11. Margaret Cavendish Now
Lara Dodds (Mississippi State University)
Sponsored by the Society for the Study of Early Modern Women
This seminar invites papers on any aspect of Cavendish’s drama, poetry, natural philosophy, fiction; and / or the relations among them. Also welcome are polemical or programmatic answers to the questions: Why Margaret Cavendish now? What does it mean to read Cavendish in the twenty-first century? Which critical traditions are most useful for her: autobiography, feminism, political philosophy, others? How has her new prominence transformed our understanding of early modern literature and culture?
12. Media, Interface, and Cognition
Paul Budra (Simon Fraser University) and Clifford Werier (Mount Royal University)
This seminar investigates links between media properties and the interfaces which structure a play in consciousness. Such interfaces include historically mediated design features of books, evolving theatrical technologies, cinematic, digital, and virtual reality platforms, and other delivery mechanisms.

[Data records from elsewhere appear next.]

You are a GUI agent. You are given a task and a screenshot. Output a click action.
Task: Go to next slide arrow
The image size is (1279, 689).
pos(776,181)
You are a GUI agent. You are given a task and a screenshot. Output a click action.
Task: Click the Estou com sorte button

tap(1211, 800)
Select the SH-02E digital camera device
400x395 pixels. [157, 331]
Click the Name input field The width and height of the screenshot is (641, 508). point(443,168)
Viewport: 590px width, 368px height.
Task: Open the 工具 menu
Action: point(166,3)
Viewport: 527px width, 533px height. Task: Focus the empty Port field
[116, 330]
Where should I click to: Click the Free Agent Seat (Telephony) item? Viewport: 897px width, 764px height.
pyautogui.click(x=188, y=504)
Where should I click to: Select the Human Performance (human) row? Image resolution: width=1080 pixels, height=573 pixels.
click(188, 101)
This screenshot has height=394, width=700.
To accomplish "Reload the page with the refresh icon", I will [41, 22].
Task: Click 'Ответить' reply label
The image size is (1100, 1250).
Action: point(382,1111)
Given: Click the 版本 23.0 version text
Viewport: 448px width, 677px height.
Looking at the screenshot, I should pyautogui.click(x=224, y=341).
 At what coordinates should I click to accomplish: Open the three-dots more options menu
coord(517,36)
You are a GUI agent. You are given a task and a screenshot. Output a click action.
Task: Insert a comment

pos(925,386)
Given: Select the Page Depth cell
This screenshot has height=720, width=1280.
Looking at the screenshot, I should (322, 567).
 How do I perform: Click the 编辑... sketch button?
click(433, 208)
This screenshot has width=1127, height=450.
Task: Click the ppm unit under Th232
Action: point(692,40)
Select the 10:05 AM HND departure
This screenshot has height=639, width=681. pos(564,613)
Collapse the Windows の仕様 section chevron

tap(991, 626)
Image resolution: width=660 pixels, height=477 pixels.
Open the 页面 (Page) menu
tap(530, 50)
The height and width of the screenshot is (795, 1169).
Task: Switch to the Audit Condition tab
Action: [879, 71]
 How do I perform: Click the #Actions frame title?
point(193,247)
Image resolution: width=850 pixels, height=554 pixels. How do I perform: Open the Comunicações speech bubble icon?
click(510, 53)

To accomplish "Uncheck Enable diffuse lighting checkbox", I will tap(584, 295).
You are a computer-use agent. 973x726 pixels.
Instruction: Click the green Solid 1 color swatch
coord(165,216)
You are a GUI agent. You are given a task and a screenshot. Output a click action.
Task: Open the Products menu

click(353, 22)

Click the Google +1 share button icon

Historical phenomenology, reading theory, media, and cognitive ecologies and interface design theory may be applied to questions related to the medium of the play and its interface with the mind.
13. Microhistory and the Literary Imagination
Richelle Munkhoff (University of Colorado)
This seminar seeks to explain why microhistorical method has proved so attractive to historians and literary scholars of the late medieval and early modern periods; to elaborate on the relationship between various national schools of microhistory; to analyze the advantages and disadvantages of an approach to historical study by narrowing the scale of observation to the most minute of cultural contexts; and to consider the insertion of the voice of the investigator into the narrative.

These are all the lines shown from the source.